Task:
Nothing but the lines from the one including "Where should I" through the last line of the entries, restated exactly, should appear in the answer; omit the pictures.
****
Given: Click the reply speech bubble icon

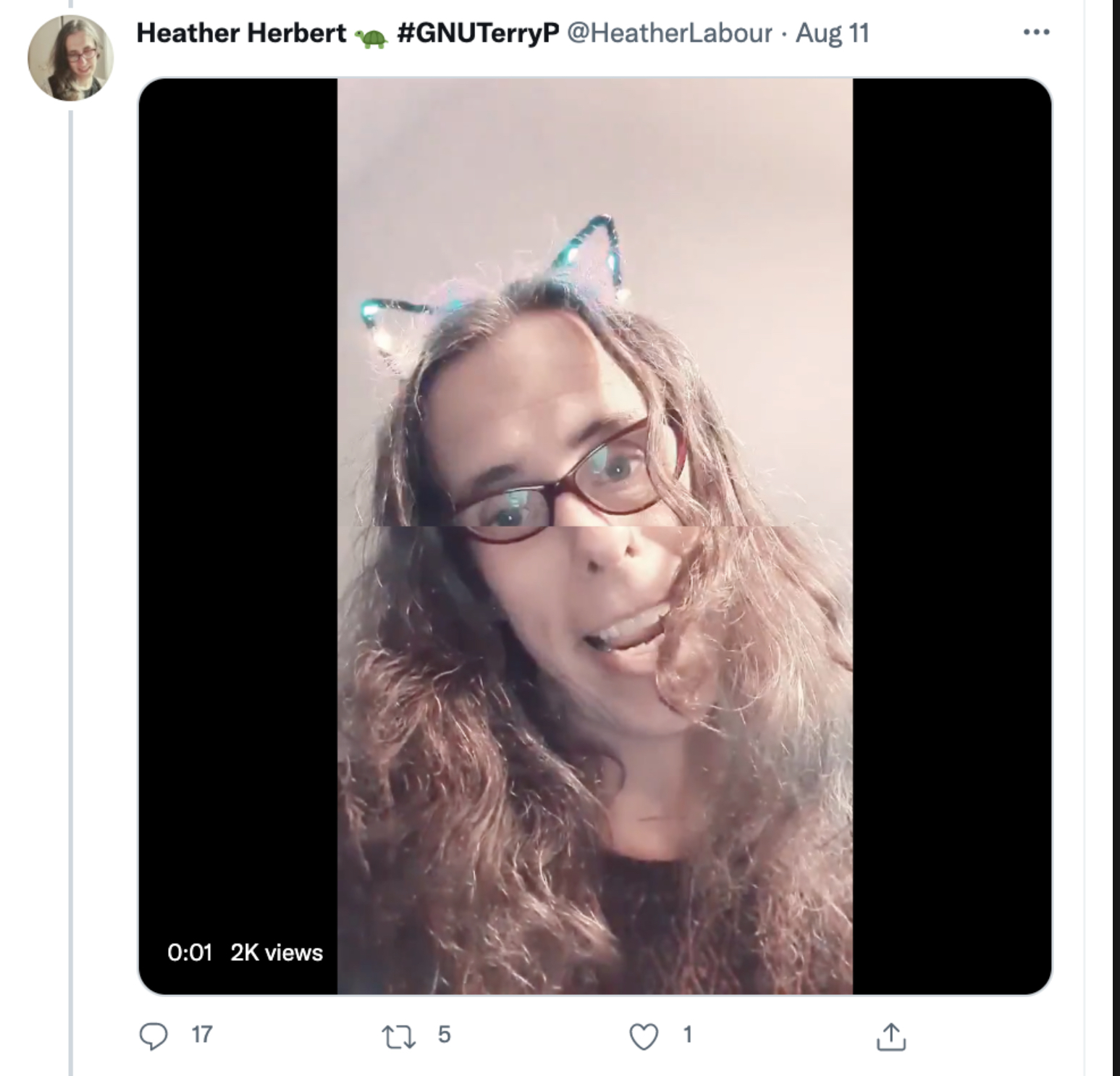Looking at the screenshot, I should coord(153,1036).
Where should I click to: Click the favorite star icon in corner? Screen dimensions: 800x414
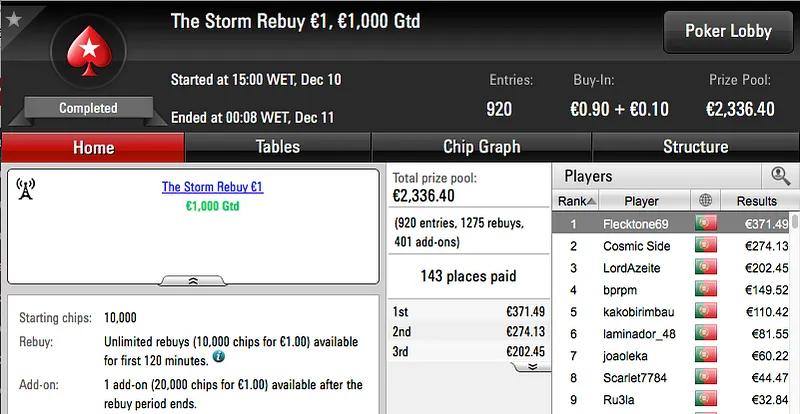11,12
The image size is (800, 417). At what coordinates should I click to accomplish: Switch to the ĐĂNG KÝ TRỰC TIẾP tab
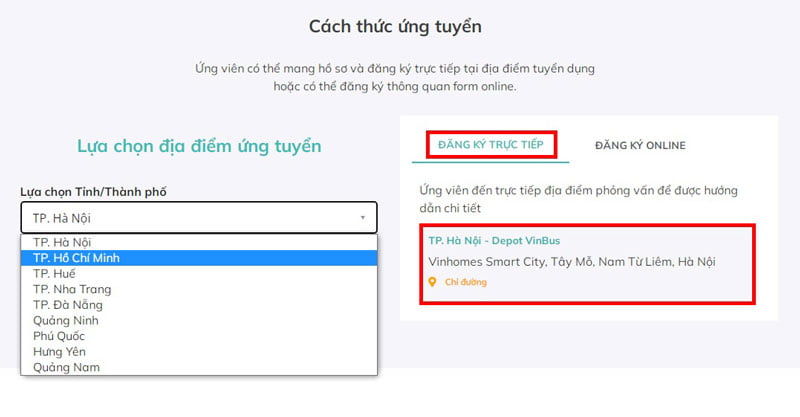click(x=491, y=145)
****
Exercise response:
Where should I click to: Click the favorite star icon in corner? Screen dimensions: 800x414
11,12
The image size is (800, 417). At what coordinates should I click to accomplish: Switch to the ĐĂNG KÝ TRỰC TIẾP tab
click(x=491, y=145)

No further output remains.